İnsanın yaptığı iyi veya kötü amellerin her birinin kendi çapında bir takım etki ve tepkileri, bu dünyada ve ahirette olduğu gibi, amellerin birbiri üzerinde olumlu veya olumsuz yönde etkileri de vardır. Bu etkileri şu ana başlıklar altında sıralayabiliriz:
I. İyi amellerin, iyi ameller üzerindeki etkisi.
II. İyi amellerin,
kötü ameller üzerindeki etkisi.
III. Kötü
amellerin, kötü ameller üzerindeki etkisi.
IV. Kötü
amellerin, iyi ameller üzerindeki etkisi.
Şimdi bunları bir bir kısaca açıklamaya çalışalım:
1- Evet iyi ameller, insanın diğer iyi amellerini
etkiler. Yani insanın yaptığı iyi ameller, ona başka iyi amelleri yapma imkanı
sağlar, önünü açıp engelleri bertaraf eder. İnsanın yaptığı iyi amelleri tek
kelimede özetlersek "takva" ismini alır. Takva insanın ilahi emirleri
yerine getirip nehiylerinden kaçınmak ve bunları Allah rızası için yerine
getirmektir. Takvanın en büyük etkisi insanın amellerinin kabul görmesidir.
Zira Rabbimiz şöyle buyurmaktadır: "Allah sadece takvalılardan kabul
eder." (Maide, 27)
Evet takva olmazsa, Allah hiçbir ameli insanlardan kabul
etmez. Takva ve hayır ameller, ilahi inayet ve feyizlerin insana yönelmesine
vesile olur. Bakın Kûr'an-ı Kerim bu konuda ne buyurmaktadır: "Takvalı
olun ve şunu bilin ki hiç şüphesiz Allah takvalı olanlarla birliktedir."
(Bakara, 194)
Hz. Ali (a.s.) bu konuda şöyle buyurmaktadır: "Takva
öyle bir gayedir ki ona uyan helak olmaz ve ona amel eden pişmanlık duymaz.

Hedef
Metinde "Zira Rabbimiz şöyle" ifadesinden "(Bakara, 194)" ifadesine kadar her şeyi, "vesile" yerine "sebep" koyarak güncelle ve yeniden yaz. Aşağıdaki verilerin bu metinle bir ilgisi yoktur.

Verilen Bilgiler
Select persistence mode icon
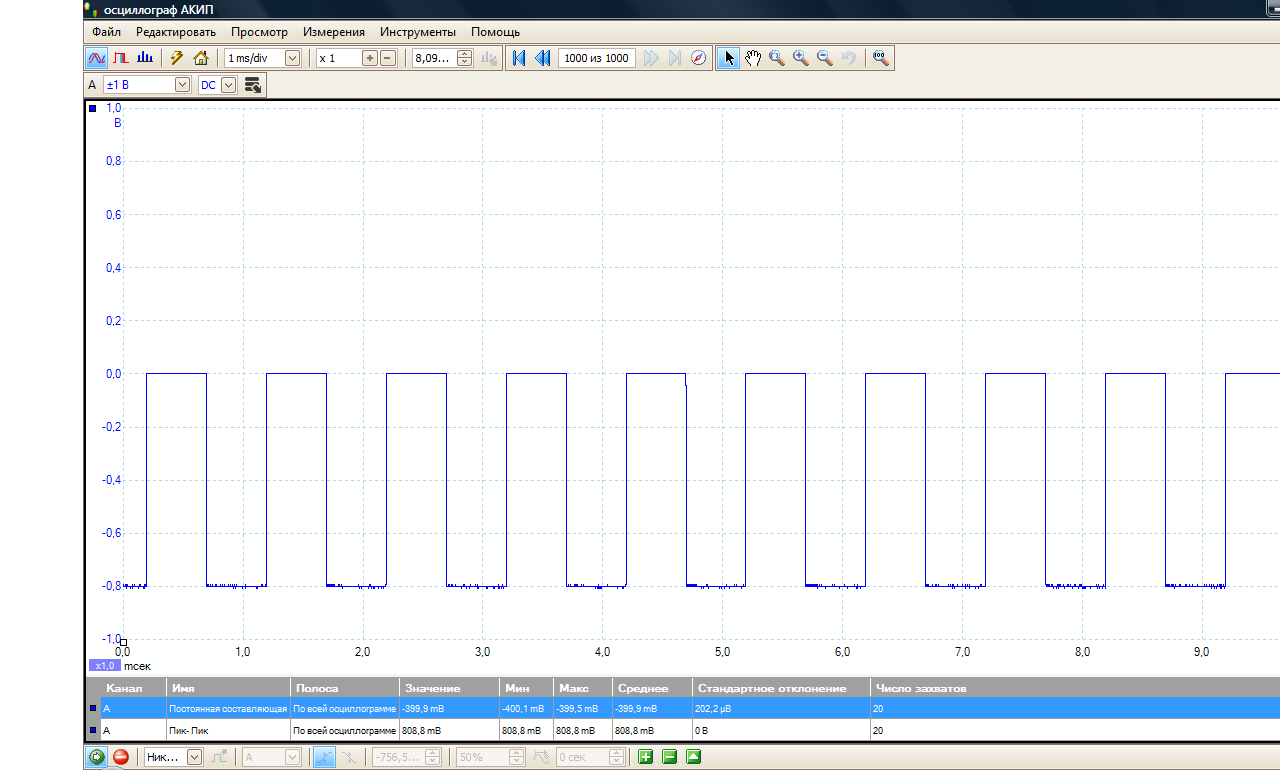 pyautogui.click(x=121, y=58)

Çözüm Aşağıda
Zira Rabbimiz şöyle buyurmaktadır: "Allah sadece takvalılardan kabul
eder." (Maide, 27)
Evet takva olmazsa, Allah hiçbir ameli insanlardan kabul
etmez. Takva ve hayır ameller, ilahi inayet ve feyizlerin insana yönelmesine
sebep olur. Bakın Kûr'an-ı Kerim bu konuda ne buyurmaktadır: "Takvalı
olun ve şunu bilin ki hiç şüphesiz Allah takvalı olanlarla birliktedir."
(Bakara, 194)